● WHAT IS BEING ASKED
Give again, unchanged, the line that contains "Given: Open the wrench settings menu icon" together with every line that follows it until the entries end.

/---

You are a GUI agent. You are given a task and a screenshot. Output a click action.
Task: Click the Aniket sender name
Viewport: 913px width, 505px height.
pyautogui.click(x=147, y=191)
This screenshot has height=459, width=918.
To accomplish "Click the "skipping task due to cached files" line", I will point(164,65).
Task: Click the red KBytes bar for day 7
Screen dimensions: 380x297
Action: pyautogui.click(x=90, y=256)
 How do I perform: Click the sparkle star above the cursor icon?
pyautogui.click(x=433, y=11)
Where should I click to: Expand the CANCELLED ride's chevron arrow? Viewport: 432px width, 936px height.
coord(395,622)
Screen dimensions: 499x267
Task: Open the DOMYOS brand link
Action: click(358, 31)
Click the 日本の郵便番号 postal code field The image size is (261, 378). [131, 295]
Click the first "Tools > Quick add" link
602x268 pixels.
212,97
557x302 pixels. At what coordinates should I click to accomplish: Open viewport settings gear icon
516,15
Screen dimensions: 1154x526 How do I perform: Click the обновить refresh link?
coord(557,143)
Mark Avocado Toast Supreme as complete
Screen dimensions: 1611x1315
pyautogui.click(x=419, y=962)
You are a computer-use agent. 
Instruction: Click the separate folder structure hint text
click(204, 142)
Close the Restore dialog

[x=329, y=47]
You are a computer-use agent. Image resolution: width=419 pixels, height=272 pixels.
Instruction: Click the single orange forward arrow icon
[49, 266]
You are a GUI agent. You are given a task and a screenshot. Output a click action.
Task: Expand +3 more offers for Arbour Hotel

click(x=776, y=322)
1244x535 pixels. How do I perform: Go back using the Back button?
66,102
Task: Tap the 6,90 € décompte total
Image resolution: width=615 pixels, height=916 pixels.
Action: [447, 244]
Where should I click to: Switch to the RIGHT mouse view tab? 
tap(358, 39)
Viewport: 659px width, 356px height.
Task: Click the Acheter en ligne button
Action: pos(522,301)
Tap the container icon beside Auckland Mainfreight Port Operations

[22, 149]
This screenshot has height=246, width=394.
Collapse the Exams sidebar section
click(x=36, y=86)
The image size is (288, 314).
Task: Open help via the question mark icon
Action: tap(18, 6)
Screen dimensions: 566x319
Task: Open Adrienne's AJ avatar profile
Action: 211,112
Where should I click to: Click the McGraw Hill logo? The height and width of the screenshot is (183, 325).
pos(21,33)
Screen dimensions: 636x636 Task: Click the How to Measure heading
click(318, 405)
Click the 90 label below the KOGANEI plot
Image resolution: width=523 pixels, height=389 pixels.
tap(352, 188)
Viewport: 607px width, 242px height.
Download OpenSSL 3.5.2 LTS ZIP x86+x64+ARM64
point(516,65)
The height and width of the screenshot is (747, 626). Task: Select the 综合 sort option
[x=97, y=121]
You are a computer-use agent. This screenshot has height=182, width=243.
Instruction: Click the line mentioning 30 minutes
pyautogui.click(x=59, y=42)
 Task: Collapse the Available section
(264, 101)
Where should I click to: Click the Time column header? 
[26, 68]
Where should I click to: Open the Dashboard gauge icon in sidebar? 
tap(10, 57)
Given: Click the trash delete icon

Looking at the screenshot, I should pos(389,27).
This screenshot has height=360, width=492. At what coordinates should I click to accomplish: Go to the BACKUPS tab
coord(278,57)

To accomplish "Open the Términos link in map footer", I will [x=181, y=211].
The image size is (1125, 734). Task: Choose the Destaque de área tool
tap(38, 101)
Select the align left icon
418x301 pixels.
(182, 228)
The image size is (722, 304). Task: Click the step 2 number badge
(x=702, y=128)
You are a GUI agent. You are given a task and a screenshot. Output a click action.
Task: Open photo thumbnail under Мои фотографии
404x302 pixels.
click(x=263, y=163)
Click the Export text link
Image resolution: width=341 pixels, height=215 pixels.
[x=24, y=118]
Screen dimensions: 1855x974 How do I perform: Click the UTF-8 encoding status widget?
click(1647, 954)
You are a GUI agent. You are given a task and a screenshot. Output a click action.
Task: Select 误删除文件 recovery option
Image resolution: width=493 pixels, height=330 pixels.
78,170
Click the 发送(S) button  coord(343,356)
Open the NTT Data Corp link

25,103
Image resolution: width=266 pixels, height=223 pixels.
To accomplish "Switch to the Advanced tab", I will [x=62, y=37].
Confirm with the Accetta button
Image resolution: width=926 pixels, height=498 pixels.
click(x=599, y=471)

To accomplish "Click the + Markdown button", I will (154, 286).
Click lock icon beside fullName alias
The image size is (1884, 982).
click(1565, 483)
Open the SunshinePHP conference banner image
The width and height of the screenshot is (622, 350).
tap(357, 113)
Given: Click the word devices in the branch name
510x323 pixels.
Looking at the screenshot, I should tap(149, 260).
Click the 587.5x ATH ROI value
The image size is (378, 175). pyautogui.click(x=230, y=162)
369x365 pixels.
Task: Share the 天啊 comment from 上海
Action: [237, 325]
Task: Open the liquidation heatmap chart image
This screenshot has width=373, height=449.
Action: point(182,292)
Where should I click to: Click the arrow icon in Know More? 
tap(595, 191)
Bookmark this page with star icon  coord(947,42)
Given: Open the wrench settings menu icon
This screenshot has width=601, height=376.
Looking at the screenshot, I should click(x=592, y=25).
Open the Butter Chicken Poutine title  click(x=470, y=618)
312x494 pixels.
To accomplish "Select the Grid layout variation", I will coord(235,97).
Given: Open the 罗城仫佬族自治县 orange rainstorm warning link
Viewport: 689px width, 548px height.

\---

● OUTPUT BELOW
Given: Open the wrench settings menu icon
This screenshot has width=601, height=376.
Looking at the screenshot, I should click(x=592, y=25).
Open the Butter Chicken Poutine title  click(x=470, y=618)
312x494 pixels.
To accomplish "Select the Grid layout variation", I will coord(235,97).
Given: Open the 罗城仫佬族自治县 orange rainstorm warning link
Viewport: 689px width, 548px height.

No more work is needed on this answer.